Q: You mention constructing manuscripts out of groupings, sorting poems out of the pile. Is this your normal method for constructing full-length manuscripts? It suggests a curious combination of writing poems (as opposed to writing books) and constructing books. How did you arrive at this method?

A: Well, I won’t pretend I’ve got all these manuscripts sitting around. BORN is the only full-length collection I’ve successfully put together, and it took me two years to arrange that. And the early attempts look much different from the final version. I wasted a lot of time trying to isolate by topic: keeping separate spaces for poems about childhood, adulthood, Wisconsin, Oregon, my father, my son, etc. I finally saw that, if I just lay them out chronologically according to the life events that inspired them, they will make enough sense to be a book. Then I was able to finish the arrangement in a way that makes sense to me, and feels honest.

Of course, I did swap a few poems in and out—writing two new ones to bridge some gaps—with the help of editors at Airlie Press. But that part, compared to the years of struggling that came before, was very fluid. The Airlie team gave me a lot of confidence in the book, so making those small adjustments later seemed easier.

So yes, the long process I went through with BORN was a combination of chaos and intent. But the intent to write in a book-minded way didn’t come until very late in the process.

And that’s pretty much exactly what I went through with this chapbook. I had a bunch of individual poems, each written on whatever topic had my attention at the time. I looked through them all (so many times), then finally saw a thread or theme that matched up with real life, and went from there.

I’d say that this process is enjoyable, but not intentional. I’ve tried the intentionally-writing-a-book method and not succeeded. And I love those really focused, project-based books of poetry, but I just can’t do it yet.  I can’t really know what I am doing in the moment; I have to dig through it all afterward.

Q: If the individual poem is your preferred unit of composition (over the chapbook, or the full-length collection), how does a poem usually begin?
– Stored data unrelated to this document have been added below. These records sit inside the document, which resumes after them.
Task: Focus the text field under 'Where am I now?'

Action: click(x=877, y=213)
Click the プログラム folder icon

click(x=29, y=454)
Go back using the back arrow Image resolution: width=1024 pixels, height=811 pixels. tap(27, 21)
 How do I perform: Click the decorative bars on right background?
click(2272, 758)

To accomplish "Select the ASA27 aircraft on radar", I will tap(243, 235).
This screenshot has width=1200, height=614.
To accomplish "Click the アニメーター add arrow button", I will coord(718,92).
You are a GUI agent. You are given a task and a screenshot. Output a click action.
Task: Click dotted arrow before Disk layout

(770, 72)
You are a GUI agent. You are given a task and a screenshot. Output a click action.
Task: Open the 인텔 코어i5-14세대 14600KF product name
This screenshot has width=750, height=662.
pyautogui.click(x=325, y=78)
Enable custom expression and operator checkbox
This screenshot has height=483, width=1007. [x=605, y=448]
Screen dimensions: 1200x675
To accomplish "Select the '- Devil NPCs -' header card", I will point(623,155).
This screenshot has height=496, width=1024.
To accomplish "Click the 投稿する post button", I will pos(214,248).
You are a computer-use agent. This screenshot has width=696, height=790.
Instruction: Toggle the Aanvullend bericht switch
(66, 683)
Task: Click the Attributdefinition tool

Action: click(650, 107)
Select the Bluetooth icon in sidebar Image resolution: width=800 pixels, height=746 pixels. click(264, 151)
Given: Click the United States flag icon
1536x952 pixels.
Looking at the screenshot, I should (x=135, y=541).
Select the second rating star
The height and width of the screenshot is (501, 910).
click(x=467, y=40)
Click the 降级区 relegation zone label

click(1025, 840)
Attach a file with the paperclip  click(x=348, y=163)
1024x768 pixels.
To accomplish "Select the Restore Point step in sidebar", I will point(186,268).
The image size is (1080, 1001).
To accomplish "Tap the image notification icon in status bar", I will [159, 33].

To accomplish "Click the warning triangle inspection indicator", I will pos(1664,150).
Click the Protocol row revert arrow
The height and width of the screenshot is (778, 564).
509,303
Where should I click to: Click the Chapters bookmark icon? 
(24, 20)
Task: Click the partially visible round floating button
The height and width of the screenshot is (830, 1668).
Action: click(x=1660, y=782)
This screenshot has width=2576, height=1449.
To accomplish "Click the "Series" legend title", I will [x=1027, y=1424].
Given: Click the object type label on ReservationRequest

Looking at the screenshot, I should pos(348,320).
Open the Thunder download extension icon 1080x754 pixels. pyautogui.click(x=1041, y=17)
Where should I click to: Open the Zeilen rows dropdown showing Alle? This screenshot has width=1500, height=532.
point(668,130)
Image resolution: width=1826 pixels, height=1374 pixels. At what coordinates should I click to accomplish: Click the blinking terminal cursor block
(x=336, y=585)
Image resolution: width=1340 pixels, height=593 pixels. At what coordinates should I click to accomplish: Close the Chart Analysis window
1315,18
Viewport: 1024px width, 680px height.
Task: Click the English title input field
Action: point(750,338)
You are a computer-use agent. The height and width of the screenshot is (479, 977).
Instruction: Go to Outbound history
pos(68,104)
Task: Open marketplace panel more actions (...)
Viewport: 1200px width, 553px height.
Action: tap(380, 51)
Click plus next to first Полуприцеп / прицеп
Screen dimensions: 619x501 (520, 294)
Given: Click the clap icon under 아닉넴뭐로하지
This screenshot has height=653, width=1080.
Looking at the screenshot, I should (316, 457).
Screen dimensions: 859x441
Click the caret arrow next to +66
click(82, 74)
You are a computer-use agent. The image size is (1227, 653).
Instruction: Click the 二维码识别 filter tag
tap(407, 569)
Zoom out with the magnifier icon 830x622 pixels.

A: I have two common starting points.

In one, the first lines come first. I don’t know where they come from, but they arrive as sort-of just having potential, rather than having a clear point. For example, a very new poem I am working on begins, “I put a microphone on top of a cactus.” I don’t know where it came from, but I feel like it has potential: it’s giving me a landscape, a character, and some kind of desire. So from there, finishing the poem means unraveling the mystery in this first line.

In the other, I have a feeling I want to write about, but which is hard to describe. So I try to create a short scene or bit of action which I think captures it. In BORN, there’s a poem called “Elephant” that came about this way. Initially, I wanted to write about losing contact with an alcoholic parent. This is a complicated experience, and very surreal. So what fit, for me, was a story of a man crawling into an elephant’s belly and the elephant running away. One reason this fits for me is that it’s not that the father leaves; his intentions are something else. But a force much larger than him—one that also captures other men’s attention as well—takes him.

I use these two methods pretty much equally, and have been for maybe eight years now. I think I’m ready to try something else soon, though.

Q: Finally, who do you read to reenergize your own work? What particular works can’t you help but return to?

A: Again, Marosa di Giorgio and Russell Edson. I was very glad when Ugly Duckling Presse released a new translation of a bunch of di Georgio’s work, I Remember Nightfall, which is terrific. I love going back to her poems because they create and exist in a very complete, unique world. So do Edson’s. Other contemporary books I feel accomplish this are CAConrad’s The Book of Frank, Lisa Ciccarello’s At Night, and all of Aase Berg’s books in English. I’m sure there are many more I am not remembering or don’t know about, though (and maybe you have some recommendations?).